Climbing indoors is undoubtedly not the same as climbing outdoors, and if I had to choose between them, I would always choose outdoors. I love being outside. But indoor climbing can be just as rewarding albeit in different ways. We struggled to start with; it seemed to take ages for us to warm up, to get heads in gear, to remember the right type of movement. Having decided we didn't have leading heads on, I felt pretty ashamed of what I couldn't manage even on a top rope. But time and practice are always beneficial, and after one trial run I managed a fairly technical 7a. After that, things improved hugely. Something in my head clicked, and I started moving better, feeling stronger, and finding my rhythm again. Either that or I used up the last of the tequila in my system falling off easy stuff. Clearly, cocktails and climbing don't do each other, or me, many favours.....ho hum.

19 June 2007

A sight for sore eyes

There are some things I never thought I'd see, and a Spaniard climbing in the kilt was one of them. I think we agreed it suited Jose rather well, and it didn't seem to impede his climbing ability one iota!

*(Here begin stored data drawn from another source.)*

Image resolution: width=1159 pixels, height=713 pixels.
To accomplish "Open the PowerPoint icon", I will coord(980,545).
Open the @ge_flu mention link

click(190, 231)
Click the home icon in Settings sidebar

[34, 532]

Bit racey, flashing all that leg, don't you think??!

We had a fun evening. I hope Jose will take his new-found fashion back to Spain and treat the ladies there to it. I'm sure they will be thrilled! Shame we can't continue to have the pleasure of his company here too, but we wish him well for the future and hope to see him again soon.

17 June 2007

Part 3: Filming Epics

At last, a week late, I find time to write up the final episode of the North Wales filming trip. In fact, I was browsing through the photographs and realised there were more I wanted to flaunt across the Interwebnet, so I will need to be creative with the threads of a story to weave them together. Bear with me...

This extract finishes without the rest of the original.